## Assigned task:
Find the string "Bonos" in the records. Copy every line it appears in.

## Exercise inputs:
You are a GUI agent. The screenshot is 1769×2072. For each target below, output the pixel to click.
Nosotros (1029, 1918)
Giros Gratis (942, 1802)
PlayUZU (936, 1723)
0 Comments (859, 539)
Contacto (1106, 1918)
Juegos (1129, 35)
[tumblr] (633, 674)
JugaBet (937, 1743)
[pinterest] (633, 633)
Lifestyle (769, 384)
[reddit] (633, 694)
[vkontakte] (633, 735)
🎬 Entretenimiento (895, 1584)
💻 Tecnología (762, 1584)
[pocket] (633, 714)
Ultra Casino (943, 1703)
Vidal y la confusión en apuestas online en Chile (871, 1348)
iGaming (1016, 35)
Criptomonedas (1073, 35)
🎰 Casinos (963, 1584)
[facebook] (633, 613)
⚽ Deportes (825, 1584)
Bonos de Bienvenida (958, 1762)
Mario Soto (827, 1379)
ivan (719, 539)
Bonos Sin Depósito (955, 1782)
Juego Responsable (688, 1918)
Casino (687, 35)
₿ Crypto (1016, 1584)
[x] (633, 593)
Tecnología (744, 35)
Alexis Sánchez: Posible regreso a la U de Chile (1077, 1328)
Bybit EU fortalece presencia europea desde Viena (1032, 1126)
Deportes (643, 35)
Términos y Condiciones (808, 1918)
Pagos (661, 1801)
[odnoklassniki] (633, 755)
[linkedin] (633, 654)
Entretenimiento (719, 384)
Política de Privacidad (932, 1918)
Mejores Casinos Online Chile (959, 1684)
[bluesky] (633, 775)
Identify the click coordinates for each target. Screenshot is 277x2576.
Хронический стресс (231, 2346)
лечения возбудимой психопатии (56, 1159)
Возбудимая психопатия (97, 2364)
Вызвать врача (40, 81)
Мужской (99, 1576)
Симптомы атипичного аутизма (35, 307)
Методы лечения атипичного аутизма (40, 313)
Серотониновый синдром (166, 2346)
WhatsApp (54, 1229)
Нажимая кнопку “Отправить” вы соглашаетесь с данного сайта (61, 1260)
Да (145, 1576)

## Exercise solution:
Bonos de Bienvenida (958, 1762)
Bonos Sin Depósito (955, 1782)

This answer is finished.